There’s also a deeper psychological layer at work. Modern life produces enormous anxiety in some or complete fatigue in others (I’m in the latter category): cultural upheaval, economic uncertainty, institutional decay, demographic change. Most people don’t know how to process that complexity, so the mind reaches for simple narratives with clear villains. There must be fascists. There must be Nazis. There must be camps where vague discomfort becomes moral clarity where fear morphs into purpose. This is how protest becomes identity and outrage stops being a reaction and becomes a lifestyle.

Western societies once understood gradation: bad, worse, catastrophic. Now everything jumps straight to catastrophic. A border policy becomes genocide. A political rival becomes Hitler and a legal detention facility becomes Auschwitz. That only happens when emotional reasoning replaces analytical reasoning.

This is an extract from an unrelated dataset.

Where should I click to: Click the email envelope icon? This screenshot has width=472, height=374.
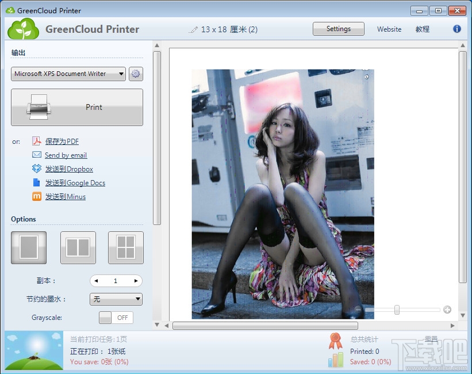point(37,155)
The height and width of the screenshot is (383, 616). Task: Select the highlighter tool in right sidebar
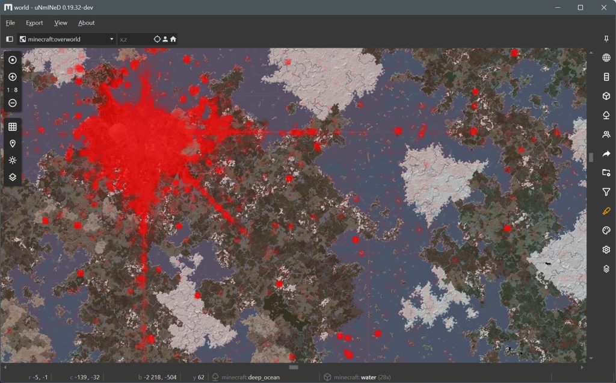pos(605,211)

Once that shift occurs, proportionality disappears and there is nothing left but high decibel yelling, and with the decibel levels increasing, the next guy must yell even louder to get attention and things begin to spiral into a maelstrom of ridiculousness.

What we’re witnessing isn’t political debate anymore. It is an overacted, William Shatner level, theatrical performance. People aren’t trying to persuade, they’re signaling. They aren’t arguing about policy, they’re staging morality plays. They aren’t making distinctions, they’re assigning roles: heroes and villains, saints and monsters. This is what happens when reason leaves the room.

It explains why the claims from some completely ignorant, isolated Hollywood starlet sound increasingly ridiculous. They aren’t designed to be accurate. They’re designed to generate emotional submission.

Here’s the philosophical bottom line: exaggeration becomes necessary when truth alone is insufficient to support the narrative. Or more simply, when reality doesn’t cooperate, people (like Nigel Tufnel of Spinal Tap fame) turn up the volume to 11.

That should concern all of us because hysteria is contagious and outrage is not an argument.